** begin Given entries **

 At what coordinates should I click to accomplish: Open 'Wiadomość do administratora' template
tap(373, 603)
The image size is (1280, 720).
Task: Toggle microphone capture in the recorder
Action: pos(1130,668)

** end Given entries **

_Description of the task:_
Rewrite the items above, replacing "template" with "form" and leaving everything else unchanged.

_Finished exercise:_
 At what coordinates should I click to accomplish: Open 'Wiadomość do administratora' form
tap(373, 603)
The image size is (1280, 720).
Task: Toggle microphone capture in the recorder
Action: pos(1130,668)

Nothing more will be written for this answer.